TrueSight Capacity Optimization for Storage: Assessing the Requirements

This article helps BMC TrueSight CO administrators assess the size of the storage infrastructure to be analyzed in TrueSight Capacity Optimization, the required performance and helps them understand the risks behind each component involved in the solution.

Related Topics

Introduction

Managing the capacity of a storage environment is a technical challenge because of the amount of data to be collected and processed. When considering a typical datacenter, compute, network and storage represent each a third of the total complexity. This means that the amount of resources required to monitor the storage infrastructure is of the same order of magnitude as for compute or network.

This article helps BMC TrueSight CO administrators assess the size of the storage infrastructure to be analyzed in TrueSight CO, the required performance and helps them understand the risks behind each component involved in the solution.

EMC

BMC TrueSight Capacity Optimization for Storage relies on the EMC SMI-S Agent ETL for TrueSight Capacity Optimization to collect the storage metrics, which itself relies on the EMC SMI-S Provider (also known as ECOM).

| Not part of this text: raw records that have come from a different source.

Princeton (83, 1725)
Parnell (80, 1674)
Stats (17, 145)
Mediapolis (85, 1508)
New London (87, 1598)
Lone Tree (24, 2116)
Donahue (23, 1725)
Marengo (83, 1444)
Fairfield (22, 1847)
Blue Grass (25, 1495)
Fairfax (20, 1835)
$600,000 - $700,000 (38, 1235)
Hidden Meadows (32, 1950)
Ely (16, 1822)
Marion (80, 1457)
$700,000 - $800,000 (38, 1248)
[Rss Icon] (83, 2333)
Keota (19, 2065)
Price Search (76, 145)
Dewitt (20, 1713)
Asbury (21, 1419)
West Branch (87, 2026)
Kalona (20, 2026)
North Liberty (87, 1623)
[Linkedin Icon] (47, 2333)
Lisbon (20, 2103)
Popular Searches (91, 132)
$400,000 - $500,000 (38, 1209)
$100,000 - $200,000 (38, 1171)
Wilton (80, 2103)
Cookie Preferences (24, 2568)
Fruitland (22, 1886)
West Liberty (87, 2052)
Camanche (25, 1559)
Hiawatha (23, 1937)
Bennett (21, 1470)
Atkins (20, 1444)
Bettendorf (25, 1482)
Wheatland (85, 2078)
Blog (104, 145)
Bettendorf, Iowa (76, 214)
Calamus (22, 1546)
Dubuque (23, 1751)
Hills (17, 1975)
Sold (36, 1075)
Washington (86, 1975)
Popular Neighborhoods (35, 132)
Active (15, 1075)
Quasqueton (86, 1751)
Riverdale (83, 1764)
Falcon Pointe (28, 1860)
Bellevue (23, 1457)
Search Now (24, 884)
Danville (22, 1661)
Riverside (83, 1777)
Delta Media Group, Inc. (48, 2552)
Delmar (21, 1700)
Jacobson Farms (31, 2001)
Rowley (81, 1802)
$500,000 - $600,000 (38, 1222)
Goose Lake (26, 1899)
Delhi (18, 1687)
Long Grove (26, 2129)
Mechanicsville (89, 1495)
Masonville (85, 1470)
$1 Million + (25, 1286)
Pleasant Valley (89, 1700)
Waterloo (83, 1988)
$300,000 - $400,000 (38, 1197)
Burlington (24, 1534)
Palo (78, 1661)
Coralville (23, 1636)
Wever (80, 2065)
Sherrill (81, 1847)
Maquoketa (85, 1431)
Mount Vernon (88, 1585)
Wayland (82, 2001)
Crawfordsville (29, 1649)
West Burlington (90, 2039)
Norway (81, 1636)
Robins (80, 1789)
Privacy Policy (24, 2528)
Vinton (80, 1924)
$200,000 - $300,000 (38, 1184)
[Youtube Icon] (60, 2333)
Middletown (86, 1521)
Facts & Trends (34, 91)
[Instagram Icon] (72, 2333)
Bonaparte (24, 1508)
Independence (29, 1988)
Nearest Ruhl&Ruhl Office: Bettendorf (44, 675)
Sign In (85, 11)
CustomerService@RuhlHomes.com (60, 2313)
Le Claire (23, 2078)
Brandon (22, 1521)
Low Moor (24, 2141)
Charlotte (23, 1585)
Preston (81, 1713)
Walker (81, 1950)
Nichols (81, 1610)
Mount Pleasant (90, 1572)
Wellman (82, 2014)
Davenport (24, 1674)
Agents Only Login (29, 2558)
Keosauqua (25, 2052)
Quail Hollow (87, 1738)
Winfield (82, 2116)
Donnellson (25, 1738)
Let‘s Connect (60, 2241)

Architecture - EMC SMI-S Agent ETL for TrueSight Capacity Optimization

When collecting capacity and performance metrics on a large EMC storage environment, the following components come at play:

  • EMC SMI-S Provider (ECOM)
  • Sentry’s EMC SMI-S Agent ETL for TrueSight Capacity Optimization
  • BMC TrueSight Capacity Optimization
  • Database Server (Oracle or PostgreSQL)

EMC SMI-S Provider (ECOM)

Prerequisites

Note: Always install the latest supported version of the EMC SMI-S Provider which can be downloaded from [Dell EMC Support](//support.emc.com).
EMC NAS
EMC Hardware Supported version of the embedded EMC SMI-S Provider
EMC Celerra v8.1.0
EMC VNX v7.1.76-4
EMC Disk Arrays
EMC Hardware Supported versions of the EMC SMI-S Provider
v4.6.2.30 v8.3.0.3
CLARiiON (CX, CX3, AX series)*
CLARiiON (CX4, AX4 series)
VNX series
Symmetrix DMX (DMX-2, DMX-3, DMX-4 series)
VMAX (10K, 20K, 40K series)
VMAX (100K, 200K, 400K series)

* Older versions of EMC CLARiiON have been validated with EMC SMI-S Provider v4.4.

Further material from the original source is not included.